Jay Powell, the Federal Reserve chair, triggered a sudden sell-off in long-term US Treasury debt and equities after he vowed to keep monetary policy steady even as the economy improves and inflation begins to rise.
Speaking on Thursday afternoon, Powell said the central bank expected to be “patient” in withdrawing support for the recovery, given that the labour market remained far from the central bank’s goal of full employment and had made little progress in recent months.
Powell’s comments failed to alleviate fears that the central bank is reacting too slowly to the recent rise in inflation expectations and long-term Treasury yields.
Although the Fed chair suggested central bank officials were closely watching the market movements, he did not signal any looming intervention by the Fed to cap long-term Treasury yields, saying it would take much more to perturb him.
“As it relates to the bond market, I’d be concerned by disorderly conditions in markets or by a persistent tightening in financial conditions broadly that threatens the achievement of our goals,” Powell said.
The US market decline following Powell’s remarks is a possible harbinger of more volatility to come. The Fed’s view that there is a high bar to any tightening of policy is increasingly clashing with investor expectations of a rapidly improving recovery.
“This is all uncharted and hence uncomfortable territory for all of us,” said Tim Duy, a Fed-watcher and economics professor at the University of Oregon, in a note after Powell’s remarks. “Barring a financial accident, the Fed will tend to hold a steady path — emphasising its commitment to low rates until inflation rises sustainably above 2 per cent — as sentiment shifts around it.”
Yields on 10-year Treasuries spiked 0.07 percentage points to 1.55 per cent after Powell’s remarks, reviving a rout in the $21tn market for US government debt. Investors are grappling with the prospect of a stronger-than-expected recovery and higher inflation later this year.
One market measure of inflation expectations, the 5-year break-even rate, hit 2.5 per cent on Wednesday for the first time since 2008. Inflation erodes the value of bonds’ income payments, making them less attractive.
US stocks also sold off sharply after the Fed chair spoke, with the S&P 500 closing down 1.3 per cent.

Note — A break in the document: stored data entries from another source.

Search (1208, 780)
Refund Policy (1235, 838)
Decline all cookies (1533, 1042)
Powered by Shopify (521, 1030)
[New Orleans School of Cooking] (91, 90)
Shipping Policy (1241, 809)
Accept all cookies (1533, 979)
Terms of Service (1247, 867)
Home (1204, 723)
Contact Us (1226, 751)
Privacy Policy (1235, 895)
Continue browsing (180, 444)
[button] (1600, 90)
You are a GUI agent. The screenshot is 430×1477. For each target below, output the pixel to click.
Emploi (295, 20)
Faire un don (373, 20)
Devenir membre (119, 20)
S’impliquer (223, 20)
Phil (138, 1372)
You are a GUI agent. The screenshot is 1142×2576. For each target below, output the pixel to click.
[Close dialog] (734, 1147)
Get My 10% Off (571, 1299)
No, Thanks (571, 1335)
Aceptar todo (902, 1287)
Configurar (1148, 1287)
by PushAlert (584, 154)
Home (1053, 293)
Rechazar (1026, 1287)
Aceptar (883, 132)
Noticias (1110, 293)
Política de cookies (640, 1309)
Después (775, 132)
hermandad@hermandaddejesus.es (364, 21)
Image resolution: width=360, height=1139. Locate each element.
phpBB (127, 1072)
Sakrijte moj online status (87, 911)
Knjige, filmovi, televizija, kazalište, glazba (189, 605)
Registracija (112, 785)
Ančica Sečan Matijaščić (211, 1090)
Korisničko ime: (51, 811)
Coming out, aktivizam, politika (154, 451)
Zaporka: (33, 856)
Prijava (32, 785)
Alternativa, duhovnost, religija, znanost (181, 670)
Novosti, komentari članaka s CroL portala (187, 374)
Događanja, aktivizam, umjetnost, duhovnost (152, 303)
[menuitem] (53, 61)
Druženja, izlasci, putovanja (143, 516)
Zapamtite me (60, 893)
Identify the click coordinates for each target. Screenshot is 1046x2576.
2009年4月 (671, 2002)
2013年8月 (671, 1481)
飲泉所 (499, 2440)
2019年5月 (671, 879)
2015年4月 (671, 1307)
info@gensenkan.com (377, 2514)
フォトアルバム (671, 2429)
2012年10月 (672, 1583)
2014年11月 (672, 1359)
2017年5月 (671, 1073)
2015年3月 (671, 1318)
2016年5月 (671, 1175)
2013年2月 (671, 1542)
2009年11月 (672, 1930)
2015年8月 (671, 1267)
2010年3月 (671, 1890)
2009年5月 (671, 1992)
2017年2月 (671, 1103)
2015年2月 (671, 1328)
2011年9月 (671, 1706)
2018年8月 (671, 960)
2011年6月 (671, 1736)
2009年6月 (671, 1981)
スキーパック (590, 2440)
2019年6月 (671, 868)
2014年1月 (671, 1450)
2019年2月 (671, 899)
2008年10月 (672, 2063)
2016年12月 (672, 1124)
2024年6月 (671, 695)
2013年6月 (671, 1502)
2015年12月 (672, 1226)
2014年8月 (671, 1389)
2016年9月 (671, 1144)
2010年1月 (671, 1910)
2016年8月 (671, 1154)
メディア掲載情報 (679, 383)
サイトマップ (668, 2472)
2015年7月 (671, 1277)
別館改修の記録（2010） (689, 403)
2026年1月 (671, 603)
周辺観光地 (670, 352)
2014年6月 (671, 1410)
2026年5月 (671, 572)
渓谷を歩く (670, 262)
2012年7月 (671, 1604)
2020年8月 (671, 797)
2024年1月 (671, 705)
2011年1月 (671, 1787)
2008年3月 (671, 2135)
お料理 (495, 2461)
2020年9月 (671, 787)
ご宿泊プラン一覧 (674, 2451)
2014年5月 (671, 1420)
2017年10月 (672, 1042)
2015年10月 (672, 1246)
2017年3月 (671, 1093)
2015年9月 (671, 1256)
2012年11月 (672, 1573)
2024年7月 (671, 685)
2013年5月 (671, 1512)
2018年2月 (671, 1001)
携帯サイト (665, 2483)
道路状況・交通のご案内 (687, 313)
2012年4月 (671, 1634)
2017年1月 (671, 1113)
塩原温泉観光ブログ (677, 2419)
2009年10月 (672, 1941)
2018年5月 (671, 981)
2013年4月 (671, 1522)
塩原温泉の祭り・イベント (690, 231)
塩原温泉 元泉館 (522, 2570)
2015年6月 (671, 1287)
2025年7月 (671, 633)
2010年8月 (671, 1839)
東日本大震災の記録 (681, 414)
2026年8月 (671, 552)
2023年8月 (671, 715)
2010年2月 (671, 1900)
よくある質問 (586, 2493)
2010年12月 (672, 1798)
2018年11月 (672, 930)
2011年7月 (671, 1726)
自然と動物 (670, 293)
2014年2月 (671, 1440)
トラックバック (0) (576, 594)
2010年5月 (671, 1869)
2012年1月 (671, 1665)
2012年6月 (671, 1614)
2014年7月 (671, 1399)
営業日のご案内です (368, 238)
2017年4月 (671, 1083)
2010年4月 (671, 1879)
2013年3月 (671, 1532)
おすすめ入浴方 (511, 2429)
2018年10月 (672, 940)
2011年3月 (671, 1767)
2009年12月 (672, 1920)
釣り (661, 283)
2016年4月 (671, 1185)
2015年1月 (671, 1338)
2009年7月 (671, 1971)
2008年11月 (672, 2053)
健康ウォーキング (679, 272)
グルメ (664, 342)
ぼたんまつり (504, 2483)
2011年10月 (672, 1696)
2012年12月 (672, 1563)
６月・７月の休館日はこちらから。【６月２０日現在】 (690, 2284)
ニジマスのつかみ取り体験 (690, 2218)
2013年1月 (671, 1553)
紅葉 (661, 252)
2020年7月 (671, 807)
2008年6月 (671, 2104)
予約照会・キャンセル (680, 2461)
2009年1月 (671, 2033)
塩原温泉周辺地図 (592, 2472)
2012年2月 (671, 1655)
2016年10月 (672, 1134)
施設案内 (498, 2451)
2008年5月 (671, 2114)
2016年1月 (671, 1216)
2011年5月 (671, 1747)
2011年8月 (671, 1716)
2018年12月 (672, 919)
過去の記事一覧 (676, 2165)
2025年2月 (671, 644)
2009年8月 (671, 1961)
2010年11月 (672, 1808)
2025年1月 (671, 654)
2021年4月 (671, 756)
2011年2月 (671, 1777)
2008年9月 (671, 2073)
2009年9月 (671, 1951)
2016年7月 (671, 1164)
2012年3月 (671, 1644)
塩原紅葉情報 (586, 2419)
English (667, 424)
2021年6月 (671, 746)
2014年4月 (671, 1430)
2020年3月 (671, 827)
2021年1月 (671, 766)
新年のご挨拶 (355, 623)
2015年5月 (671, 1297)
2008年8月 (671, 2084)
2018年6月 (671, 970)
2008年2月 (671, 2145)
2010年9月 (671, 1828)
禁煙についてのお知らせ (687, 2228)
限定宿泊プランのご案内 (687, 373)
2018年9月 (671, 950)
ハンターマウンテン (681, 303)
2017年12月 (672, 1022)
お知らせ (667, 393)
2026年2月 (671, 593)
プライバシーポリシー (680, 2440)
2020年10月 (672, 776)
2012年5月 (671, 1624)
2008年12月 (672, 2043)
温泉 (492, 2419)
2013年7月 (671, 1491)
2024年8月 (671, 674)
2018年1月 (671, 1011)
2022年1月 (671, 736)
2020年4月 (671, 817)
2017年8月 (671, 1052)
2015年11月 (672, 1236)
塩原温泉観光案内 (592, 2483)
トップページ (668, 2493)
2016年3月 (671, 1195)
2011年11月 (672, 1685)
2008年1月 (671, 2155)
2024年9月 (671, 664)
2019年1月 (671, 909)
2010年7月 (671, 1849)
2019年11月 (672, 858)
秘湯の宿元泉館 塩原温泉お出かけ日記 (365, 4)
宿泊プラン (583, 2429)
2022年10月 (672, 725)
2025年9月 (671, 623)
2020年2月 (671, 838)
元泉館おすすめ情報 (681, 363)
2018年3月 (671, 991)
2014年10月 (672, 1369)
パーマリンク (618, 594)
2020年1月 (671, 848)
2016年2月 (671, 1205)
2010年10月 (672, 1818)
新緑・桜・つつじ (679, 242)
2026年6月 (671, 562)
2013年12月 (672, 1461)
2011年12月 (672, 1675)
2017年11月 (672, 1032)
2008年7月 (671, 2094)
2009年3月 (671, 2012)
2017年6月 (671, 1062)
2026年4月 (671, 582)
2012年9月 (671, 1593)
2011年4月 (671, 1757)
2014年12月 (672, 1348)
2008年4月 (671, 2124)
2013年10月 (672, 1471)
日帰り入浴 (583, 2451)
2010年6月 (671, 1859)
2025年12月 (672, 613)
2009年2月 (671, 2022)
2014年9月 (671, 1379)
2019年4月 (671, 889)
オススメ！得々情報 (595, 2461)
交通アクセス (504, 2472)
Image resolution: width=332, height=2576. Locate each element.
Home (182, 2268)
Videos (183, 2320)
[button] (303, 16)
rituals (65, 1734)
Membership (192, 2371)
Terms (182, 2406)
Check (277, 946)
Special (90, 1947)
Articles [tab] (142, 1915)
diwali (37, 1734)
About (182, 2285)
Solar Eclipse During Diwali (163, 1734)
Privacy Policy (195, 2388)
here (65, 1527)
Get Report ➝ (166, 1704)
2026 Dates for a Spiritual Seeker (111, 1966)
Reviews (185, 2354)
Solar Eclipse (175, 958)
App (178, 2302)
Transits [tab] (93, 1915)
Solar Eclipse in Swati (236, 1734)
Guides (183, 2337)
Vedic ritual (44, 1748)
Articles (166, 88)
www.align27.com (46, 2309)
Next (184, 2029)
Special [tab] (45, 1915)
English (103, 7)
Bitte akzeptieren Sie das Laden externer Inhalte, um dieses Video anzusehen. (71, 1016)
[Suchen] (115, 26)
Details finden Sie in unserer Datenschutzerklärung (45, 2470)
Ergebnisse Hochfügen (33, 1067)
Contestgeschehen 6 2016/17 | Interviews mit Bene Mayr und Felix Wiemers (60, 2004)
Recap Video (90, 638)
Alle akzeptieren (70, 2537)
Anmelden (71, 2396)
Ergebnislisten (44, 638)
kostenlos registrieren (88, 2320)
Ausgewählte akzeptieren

The tech-heavy Nasdaq Composite dropped over 2 per cent, turning negative for the year.
The sharp rise in bond yields has increased pressure on equities in recent weeks since higher interest rates dent the appeal of companies’ future cash flows. This hit has been particularly severe for high-flying technology stocks, which already trade at historically elevated levels compared with their earnings expectations.
Powell did say that if the Fed faced an unhealthy spike in inflation this year, it would be able to handle it. “We have the tools to assure that longer-run inflation expectations are well-anchored at 2 per cent. Not materially above or below. And we’ll use those tools to achieve that,” he said.
Such statements may not be enough to satisfy investors.
“The bond market will feel quite unprotected by what Powell said today from an inflation perspective,” said Padhraic Garvey, global head of debt and rates strategy at ING. “There is plenty of room for yields to move to the upside.”
Given the Fed’s stance and expectations of a robust rebound, Garvey reckoned that 10-year yields could rise to 2 per cent in the third quarter of this year.
“Powell did nothing to suggest he is any more concerned with the recent jump in long-term yields than he was last week when he referred to rising yields as a ‘statement of confidence’ in the US economy,” said Mike Schumacher at Wells Fargo.